[Objetivo da tarefa] Traduza para o inglês esta frase do trecho sobre a influenciadora Mahfouf: "Em fevereiro passado, ela cobriu um desfile da Balmain no YouTube a convite de Loïc Prigent, jornalista de moda e admirador."

[Trecho para leitura]

Mahfouf é uma das mais proeminentes influenciadoras de moda da França, com Sanaa El Mahalli e Marie Lopez – que também ganharam milhões de seguidores on-line ao compartilhar dicas sobre maquiagem e roupas, e anedotas pessoais sobre relacionamentos ou saúde mental.
Em fevereiro passado, ela cobriu um desfile da Balmain no YouTube a convite de Loïc Prigent, jornalista de moda e admirador. Na época, ela era relativamente desconhecida, e estava usando roupas da marca de fast fashion Zara. Mas sua excitação e seu senso de humor eram evidentes quando cumprimentava – e geralmente era ignorada por – outros convidados.
Quando ficou sabendo que, quanto mais tarde as pessoas chegam ao desfile, mais importantes são, ela brincou: "Chegamos antes mesmo de instalarem as luzes – isso significa que realmente não somos importantes."
"Você pode fazer graça com algo que ama. A moda é um ambiente maravilhoso, mas às vezes pode ser muito ridículo", declarou ela na entrevista.
Desde o desfile da Balmain, Mahfouf se tornou uma nova força no cenário da moda francesa. Foi escolhida pela Dior para promover seus itens on-line, e suas compras se tornaram mais sofisticadas – sapatos Yves Saint-Laurent e bolsas Jacquemus estavam espalhados por sua sala de estar.

[/Trecho para leitura]
[Dados brutos]

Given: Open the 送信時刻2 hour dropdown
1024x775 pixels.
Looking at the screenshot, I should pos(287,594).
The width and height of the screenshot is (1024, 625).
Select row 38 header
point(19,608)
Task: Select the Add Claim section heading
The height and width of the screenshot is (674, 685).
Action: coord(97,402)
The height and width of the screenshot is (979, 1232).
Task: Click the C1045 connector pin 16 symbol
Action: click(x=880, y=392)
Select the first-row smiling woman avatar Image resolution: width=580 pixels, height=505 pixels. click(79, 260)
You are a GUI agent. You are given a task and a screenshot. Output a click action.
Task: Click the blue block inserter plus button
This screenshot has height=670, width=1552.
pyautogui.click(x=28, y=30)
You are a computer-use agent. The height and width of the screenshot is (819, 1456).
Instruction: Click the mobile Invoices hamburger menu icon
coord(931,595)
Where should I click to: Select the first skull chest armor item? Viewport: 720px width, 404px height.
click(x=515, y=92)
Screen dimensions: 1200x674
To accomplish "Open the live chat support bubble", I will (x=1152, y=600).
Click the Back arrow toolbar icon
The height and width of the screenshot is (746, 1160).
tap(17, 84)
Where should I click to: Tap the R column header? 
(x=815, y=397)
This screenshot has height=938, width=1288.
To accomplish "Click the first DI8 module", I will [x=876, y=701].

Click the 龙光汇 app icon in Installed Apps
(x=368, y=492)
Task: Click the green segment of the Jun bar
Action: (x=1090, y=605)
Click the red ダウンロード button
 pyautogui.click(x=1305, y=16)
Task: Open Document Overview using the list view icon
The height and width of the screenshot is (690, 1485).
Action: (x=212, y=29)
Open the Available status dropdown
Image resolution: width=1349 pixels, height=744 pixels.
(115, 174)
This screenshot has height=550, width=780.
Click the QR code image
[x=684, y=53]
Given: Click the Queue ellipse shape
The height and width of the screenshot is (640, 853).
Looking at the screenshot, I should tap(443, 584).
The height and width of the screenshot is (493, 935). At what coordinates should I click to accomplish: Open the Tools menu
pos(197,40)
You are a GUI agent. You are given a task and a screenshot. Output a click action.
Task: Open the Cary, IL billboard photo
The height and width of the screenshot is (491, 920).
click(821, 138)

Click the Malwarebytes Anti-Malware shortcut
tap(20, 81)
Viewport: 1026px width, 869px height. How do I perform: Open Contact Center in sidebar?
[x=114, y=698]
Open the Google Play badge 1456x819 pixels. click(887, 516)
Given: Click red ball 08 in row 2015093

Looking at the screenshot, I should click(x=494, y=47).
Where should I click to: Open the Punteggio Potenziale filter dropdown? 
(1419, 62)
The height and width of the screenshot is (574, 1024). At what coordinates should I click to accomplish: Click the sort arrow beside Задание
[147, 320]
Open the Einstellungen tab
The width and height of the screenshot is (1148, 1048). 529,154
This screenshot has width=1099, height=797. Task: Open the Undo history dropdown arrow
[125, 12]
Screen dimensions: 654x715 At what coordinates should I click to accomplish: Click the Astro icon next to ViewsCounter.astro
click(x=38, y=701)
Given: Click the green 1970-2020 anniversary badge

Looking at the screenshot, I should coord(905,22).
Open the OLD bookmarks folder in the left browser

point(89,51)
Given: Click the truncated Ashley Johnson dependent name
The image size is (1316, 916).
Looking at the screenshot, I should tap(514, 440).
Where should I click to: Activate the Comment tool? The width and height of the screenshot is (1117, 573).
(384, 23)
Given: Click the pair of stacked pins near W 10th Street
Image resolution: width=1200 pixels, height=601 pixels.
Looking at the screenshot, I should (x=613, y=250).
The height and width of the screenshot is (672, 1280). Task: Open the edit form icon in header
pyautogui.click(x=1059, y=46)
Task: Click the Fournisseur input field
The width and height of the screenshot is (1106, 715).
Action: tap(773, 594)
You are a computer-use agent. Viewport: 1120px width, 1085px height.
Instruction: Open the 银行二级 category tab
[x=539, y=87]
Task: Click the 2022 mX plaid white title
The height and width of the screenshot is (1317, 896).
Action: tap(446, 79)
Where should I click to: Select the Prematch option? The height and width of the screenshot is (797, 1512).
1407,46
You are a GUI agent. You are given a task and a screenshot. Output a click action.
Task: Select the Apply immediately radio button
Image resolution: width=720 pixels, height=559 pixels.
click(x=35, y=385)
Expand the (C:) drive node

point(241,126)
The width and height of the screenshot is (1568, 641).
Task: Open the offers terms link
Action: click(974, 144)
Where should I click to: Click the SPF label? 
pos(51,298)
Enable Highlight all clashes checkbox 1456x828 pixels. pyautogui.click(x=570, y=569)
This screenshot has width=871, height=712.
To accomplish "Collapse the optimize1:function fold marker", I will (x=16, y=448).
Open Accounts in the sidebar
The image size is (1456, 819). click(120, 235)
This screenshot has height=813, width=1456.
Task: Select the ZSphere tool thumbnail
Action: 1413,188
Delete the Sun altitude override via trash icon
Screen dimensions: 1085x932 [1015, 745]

[/Dados brutos]

[Sua resposta] Last February, she covered a Balmain show on YouTube at the invitation of Loïc Prigent, a fashion journalist and admirer.